Show each line below that contains the word "Insert".

(Items stored from a collection)
++++

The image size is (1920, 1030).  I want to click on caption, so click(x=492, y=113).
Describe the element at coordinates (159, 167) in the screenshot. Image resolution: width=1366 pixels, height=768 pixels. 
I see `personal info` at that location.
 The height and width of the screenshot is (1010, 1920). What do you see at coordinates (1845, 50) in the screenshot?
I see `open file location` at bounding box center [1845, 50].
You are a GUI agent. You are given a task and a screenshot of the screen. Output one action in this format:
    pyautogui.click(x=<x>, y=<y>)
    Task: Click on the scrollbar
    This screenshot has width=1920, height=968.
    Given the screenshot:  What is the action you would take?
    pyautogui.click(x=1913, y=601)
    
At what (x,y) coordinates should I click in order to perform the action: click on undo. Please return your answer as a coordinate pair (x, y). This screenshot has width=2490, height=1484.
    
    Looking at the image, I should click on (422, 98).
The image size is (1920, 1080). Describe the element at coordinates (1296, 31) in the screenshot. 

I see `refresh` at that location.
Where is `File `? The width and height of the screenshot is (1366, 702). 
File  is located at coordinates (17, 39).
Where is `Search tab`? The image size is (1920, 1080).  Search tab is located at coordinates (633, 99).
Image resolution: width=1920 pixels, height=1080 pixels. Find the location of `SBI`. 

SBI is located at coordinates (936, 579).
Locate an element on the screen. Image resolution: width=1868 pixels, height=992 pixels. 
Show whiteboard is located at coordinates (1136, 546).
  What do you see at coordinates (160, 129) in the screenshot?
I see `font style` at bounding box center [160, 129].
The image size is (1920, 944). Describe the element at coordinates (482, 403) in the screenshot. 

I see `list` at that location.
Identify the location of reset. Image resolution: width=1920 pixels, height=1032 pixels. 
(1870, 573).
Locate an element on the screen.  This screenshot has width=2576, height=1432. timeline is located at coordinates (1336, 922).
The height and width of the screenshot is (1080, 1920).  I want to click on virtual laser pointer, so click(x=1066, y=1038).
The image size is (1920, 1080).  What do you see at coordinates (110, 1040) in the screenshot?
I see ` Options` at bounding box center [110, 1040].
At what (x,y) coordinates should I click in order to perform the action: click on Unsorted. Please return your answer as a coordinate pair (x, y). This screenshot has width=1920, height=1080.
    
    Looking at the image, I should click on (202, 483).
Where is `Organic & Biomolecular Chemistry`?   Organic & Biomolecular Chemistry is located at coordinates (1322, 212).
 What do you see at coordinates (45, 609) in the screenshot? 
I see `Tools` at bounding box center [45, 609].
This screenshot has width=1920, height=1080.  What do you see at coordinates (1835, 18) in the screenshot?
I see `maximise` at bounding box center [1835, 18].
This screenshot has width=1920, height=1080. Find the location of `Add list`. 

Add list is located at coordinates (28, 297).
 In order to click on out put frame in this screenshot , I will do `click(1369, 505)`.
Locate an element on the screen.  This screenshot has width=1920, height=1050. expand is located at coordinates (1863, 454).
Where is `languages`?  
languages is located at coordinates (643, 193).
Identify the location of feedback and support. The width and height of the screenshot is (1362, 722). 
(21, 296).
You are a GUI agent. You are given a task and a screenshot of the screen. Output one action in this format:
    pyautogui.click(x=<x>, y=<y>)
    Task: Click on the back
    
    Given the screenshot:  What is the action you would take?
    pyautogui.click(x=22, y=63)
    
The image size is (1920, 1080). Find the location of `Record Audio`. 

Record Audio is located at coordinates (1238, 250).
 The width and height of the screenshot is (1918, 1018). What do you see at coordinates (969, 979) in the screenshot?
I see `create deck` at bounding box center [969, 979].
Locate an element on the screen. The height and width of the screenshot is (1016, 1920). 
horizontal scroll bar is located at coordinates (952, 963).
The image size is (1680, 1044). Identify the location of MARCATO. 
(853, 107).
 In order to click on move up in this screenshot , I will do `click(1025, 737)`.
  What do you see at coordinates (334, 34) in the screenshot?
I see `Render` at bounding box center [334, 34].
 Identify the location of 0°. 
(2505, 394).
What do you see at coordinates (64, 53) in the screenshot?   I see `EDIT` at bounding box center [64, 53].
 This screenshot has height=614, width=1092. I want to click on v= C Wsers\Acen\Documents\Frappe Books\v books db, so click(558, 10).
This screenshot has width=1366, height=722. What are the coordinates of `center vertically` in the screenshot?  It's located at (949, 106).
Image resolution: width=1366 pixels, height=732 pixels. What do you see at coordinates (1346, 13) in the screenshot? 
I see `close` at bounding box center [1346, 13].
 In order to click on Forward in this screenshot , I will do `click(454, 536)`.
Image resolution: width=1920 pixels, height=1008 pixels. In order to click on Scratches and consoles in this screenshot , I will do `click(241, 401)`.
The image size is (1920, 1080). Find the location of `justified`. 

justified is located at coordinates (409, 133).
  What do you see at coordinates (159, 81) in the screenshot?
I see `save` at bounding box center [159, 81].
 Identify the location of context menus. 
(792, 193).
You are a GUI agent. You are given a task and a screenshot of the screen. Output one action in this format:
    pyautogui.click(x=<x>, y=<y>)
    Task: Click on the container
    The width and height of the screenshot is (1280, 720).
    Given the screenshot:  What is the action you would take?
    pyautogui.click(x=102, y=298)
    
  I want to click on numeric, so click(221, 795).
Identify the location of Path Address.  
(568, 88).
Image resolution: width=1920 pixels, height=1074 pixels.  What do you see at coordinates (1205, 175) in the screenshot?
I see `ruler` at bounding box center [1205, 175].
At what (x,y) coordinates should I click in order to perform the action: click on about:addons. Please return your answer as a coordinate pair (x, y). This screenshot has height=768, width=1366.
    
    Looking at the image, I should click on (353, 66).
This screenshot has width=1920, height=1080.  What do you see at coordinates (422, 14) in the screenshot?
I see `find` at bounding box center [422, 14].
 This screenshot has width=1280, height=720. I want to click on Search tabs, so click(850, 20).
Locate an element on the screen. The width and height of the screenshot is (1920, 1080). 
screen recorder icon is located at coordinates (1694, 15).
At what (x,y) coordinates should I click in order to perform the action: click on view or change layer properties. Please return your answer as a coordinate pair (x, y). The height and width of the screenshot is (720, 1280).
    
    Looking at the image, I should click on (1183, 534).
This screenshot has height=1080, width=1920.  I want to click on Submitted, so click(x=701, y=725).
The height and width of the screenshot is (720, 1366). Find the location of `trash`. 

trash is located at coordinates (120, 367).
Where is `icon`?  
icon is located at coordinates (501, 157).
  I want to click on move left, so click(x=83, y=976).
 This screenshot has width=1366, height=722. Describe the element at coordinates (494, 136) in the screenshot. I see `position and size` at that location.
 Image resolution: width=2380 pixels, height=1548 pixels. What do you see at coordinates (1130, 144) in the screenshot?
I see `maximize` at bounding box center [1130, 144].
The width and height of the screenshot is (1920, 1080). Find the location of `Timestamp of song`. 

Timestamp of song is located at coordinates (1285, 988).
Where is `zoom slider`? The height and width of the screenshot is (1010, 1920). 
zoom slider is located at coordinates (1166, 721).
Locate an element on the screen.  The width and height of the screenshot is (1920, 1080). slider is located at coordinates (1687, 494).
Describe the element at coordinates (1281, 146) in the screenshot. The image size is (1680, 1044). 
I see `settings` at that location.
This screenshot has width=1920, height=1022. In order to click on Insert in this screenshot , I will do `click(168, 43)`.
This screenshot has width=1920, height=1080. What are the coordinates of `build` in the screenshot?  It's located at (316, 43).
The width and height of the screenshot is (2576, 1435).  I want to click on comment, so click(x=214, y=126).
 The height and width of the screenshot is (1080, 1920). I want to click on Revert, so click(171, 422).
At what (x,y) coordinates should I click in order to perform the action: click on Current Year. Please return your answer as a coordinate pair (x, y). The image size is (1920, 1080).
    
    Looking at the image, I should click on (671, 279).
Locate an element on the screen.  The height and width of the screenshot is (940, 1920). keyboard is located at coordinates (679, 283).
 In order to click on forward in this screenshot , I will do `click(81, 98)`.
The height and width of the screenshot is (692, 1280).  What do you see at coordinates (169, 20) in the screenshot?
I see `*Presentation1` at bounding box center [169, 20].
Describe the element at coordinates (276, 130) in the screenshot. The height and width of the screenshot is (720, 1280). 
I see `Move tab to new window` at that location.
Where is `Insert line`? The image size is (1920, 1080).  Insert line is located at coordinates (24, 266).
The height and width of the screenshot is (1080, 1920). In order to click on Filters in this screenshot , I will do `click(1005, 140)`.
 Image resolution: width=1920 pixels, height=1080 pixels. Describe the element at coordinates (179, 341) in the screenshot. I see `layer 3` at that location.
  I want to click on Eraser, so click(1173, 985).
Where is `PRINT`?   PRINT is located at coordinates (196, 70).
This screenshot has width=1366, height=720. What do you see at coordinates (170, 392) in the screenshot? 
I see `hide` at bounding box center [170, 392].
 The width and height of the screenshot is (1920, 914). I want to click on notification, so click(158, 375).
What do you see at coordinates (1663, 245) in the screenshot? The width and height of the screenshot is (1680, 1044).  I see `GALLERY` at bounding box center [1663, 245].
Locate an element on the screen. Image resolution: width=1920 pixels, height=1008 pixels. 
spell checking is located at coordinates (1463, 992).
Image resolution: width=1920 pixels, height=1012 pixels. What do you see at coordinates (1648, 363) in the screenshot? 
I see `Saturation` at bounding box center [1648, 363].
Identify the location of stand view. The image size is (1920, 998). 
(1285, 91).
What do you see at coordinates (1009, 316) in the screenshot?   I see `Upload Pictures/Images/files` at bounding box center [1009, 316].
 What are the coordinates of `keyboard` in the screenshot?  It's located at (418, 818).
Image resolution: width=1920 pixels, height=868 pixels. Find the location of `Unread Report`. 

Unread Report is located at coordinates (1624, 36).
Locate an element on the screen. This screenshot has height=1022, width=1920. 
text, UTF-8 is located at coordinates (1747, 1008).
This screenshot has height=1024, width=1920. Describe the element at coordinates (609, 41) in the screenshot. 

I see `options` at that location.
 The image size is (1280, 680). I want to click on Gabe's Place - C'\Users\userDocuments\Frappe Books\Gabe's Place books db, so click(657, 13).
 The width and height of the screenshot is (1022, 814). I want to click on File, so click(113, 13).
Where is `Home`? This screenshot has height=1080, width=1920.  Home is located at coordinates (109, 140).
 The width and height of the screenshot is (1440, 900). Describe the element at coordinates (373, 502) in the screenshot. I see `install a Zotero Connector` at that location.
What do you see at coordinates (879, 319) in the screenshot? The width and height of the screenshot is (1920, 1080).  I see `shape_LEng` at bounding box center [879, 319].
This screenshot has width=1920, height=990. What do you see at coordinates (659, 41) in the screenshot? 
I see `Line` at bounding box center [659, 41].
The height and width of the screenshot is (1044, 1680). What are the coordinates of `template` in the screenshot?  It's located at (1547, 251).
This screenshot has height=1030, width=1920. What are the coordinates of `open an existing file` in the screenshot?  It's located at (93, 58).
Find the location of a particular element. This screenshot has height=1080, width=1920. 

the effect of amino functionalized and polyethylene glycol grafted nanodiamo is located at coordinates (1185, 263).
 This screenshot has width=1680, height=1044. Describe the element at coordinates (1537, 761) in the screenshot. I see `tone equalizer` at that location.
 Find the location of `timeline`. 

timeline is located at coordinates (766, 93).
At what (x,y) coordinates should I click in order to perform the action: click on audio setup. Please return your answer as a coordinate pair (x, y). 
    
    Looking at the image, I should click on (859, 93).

++++

- **EXERCISE RESPONSE**:
This screenshot has width=1920, height=1022. In order to click on Insert in this screenshot , I will do `click(168, 43)`.
Where is `Insert line`? The image size is (1920, 1080).  Insert line is located at coordinates (24, 266).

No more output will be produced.